Pagi yang cerah menemani langkah Cassie menuju kelasnya yang terletak di lantai dua. Sepanjang jalan yang ia dapati hanyalah barisan kaum adam yang sudah menunggu kedatangannya. Hanya melewati dua koridor saja sudah membuatnya terlihat seperti seorang penjual bunga karena begitu banyaknya buket yang ia dapatkan dari penggemar nya.
Begitu sampai di dalam kelas, Cassie langsung duduk di tempatnya dengan angkuh. Kedatangannya tentu saja langsung disambut oleh Celline dan Lily. Kedua wanita itu langsung mengekori Cassie seperti biasa.
"Lo dapat bunga dari siapa aja babe segitu banyaknya," ucap Lily heboh.
Cassie hanya memutar bola matanya jengah, "Biasalah fans. Mending lo urus nih buket buruan. Jangan sampai ada setangkai pun pas gue bangun," perintahnya sebelum menyandarkan kepalanya pada meja.
Tak butuh waktu lama bagi Cassie untuk dapat tertidur. Efek dari minuman keras yang ia konsumsi tadi malam masih membuatnya pening pagi ini. Untungnya Cassie tergolong peminum berat sehingga ia masih kuat untuk menjalani aktivitasnya pagi ini walaupun harus menahan pengarnya.
Bel yang berbunyi membuat Cassie menegakkan badannya dengan cepat. Bagai petir yang menyambar, secepat itulah Cassie mengubah citranya menjadi gadis rajin nan cerdas. Ia berkonsentrasi memperhatikan pelajaran yang dibawakan oleh Mr. Sam meskipun hanya materi penutup yang bisa digunakan di perguruan tinggi nanti.
Dua jam pelajaran berlalu begitu cepat. Setelah bel berbunyi, Sam segera keluar dari kelas itu. Pelajaran selanjutnya seharusnya diisi oleh Mrs. Ayu. Namun karena wanita itu sedang cuti melahirkan, mengakibatkan kelas Cassie kosong saat ini.
Semua murid mulai melakukan aktivitasnya masing-masing. Ada yang masih rajin mengerjakan tugas, ada yang langsung melenggang pergi ke kantin ataupun rooftop untuk menyesap rokok mereka. Ada pula yang sedang meramaikan kelas dengan bernyanyi seenaknya.

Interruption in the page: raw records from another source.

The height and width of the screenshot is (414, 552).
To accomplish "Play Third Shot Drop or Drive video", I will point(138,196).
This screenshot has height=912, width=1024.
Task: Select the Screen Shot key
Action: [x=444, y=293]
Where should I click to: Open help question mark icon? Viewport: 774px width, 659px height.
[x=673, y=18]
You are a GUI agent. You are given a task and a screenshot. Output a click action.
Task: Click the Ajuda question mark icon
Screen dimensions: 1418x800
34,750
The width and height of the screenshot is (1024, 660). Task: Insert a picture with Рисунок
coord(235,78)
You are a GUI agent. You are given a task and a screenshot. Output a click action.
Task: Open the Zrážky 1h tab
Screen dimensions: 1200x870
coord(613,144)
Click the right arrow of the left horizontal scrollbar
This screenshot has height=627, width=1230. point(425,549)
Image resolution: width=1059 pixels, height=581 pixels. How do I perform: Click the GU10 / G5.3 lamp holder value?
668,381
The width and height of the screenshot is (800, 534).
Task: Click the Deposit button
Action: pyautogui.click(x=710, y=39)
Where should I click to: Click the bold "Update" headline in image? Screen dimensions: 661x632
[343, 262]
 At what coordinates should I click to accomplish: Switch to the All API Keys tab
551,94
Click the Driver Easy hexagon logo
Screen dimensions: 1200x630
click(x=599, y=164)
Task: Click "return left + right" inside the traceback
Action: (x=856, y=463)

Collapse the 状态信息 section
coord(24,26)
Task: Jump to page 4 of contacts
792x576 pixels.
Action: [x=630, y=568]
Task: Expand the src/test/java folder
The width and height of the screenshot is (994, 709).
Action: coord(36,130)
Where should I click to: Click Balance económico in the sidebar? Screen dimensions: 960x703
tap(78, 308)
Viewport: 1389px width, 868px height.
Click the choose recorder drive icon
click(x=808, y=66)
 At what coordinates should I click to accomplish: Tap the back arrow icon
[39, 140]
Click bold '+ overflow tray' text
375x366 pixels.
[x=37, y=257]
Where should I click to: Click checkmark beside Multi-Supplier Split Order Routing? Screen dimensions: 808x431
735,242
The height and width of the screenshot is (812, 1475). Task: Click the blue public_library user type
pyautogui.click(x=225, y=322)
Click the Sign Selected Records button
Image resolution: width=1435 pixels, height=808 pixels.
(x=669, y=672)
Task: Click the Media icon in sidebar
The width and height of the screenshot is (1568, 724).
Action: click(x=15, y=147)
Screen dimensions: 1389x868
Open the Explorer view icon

Meskipun Hillary School adalah sekolah bagi anak-anak konglomerat yang sudah dididik sejak dini masalah atitude, tetapi tetap saja di usia mereka sekarang merupakan usia yang sesuai untuk menunjukkan jati diri mereka. Apalagi para guru juga tak akan ada yang berani melaporkan tingkah laku mereka.
Cassie yang masih berada di antara murid-murid itu memilih untuk diam di bangkunya dan memainkan ponselnya. Ia tersenyum ketika Aaron mengiriminya sebuah foto tiket penerbangan kepadanya. Pria itu sudah berada di bandara untuk melakukan perjalanan bisnis ke luar negeri.
Aaron merupakan seorang CEO di perusahaan properti miliknya. Acara minum-minum semalam bisa dibilang sebagai acara perpisahan kecil Cassie, Dey, dan Jimmy yang tak akan bertemu Aaron selama satu bulan ke depan. Cukup alay memang tetapi acara tersebut sudah menjadi rutinitas mereka sejak tiga tahun yang lalu apabila di antara mereka ada yang bepergian lama.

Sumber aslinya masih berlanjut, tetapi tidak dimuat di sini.